A Winter Term course at Elon University School of Law aims to get to the heart of leadership and its importance to solving legal problems in the public law sector. The intensive two-week course will give second-year law students the chance to learn about leadership theory and apply it through work on real issues with real community partners, such as Legal Aid of North Carolina and Action Greensboro. Details...
The course, titled “Leadership and Public Law,” began Monday, Jan. 7 and represents a crucial step in each student’s journey to becoming lawyers who are civic leaders, a distinctive feature of the academic program at the law school. The course is being led by Faith Rivers, associate professor of law, and Margaret Kantlehner, associate dean for external relations.
President Lambert told students the success of businesses, communities and society depends on the development of the next generation of leaders.

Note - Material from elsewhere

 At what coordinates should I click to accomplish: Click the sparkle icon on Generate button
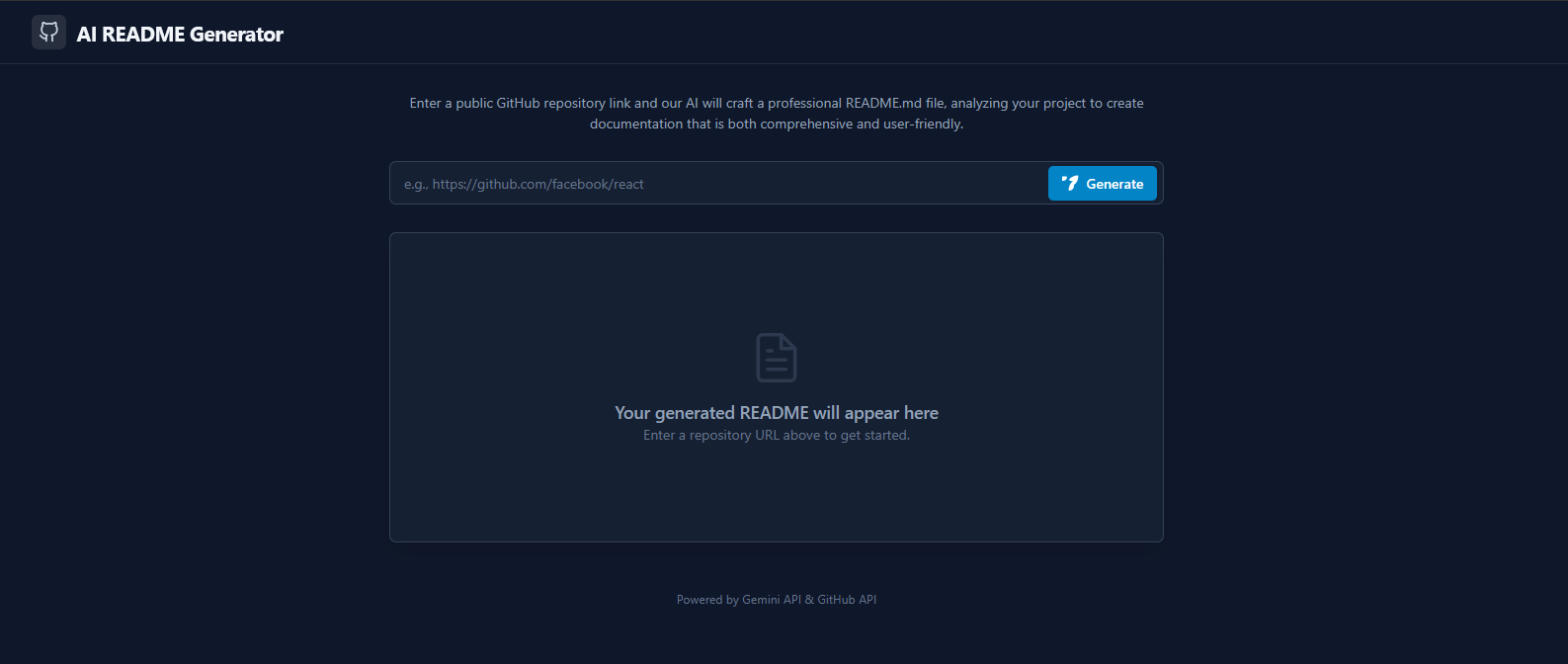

“Why is leadership important?” Lambert said. “In my view, it’s very simple: the difference between a nation on the rise and a nation in decline is leadership.”
He told students he hopes the course will give them the chance to reflect deeply on their own leadership qualities, something he had the chance to do several years ago at a program in Colorado called Leadership at the Peak.
“That was one of the most valuable experiences of my lifetime,” Lambert said. “Leaders are formed over a long period of time, and the good ones have opportunities like these to sit back and reflect on leadership.”
John Alexander, Elon’s Isabella Cannon Distinguished Visiting Professor of Leadership for 2007-2008, said leadership is different from management, but they are seldom independent of each other.
“Leadership is about communicating, motivating and creating a vision for the organization. But good leaders have to be good managers, and vice-versa.”
The course will conclude Friday, Jan. 18, finishing up an intense two weeks that will include exercises on group leadership, fiscal policy and problem solving through litigation. Students will also gain practical experience through field work on Thursday, Jan. 10, working with clients such as Action Greensboro on property rights and land acquisition for a proposed greenway.
Students will work in groups to conduct additional fact finding, such as field investigations, write reports and then present their findings and recommendations on the last day of class.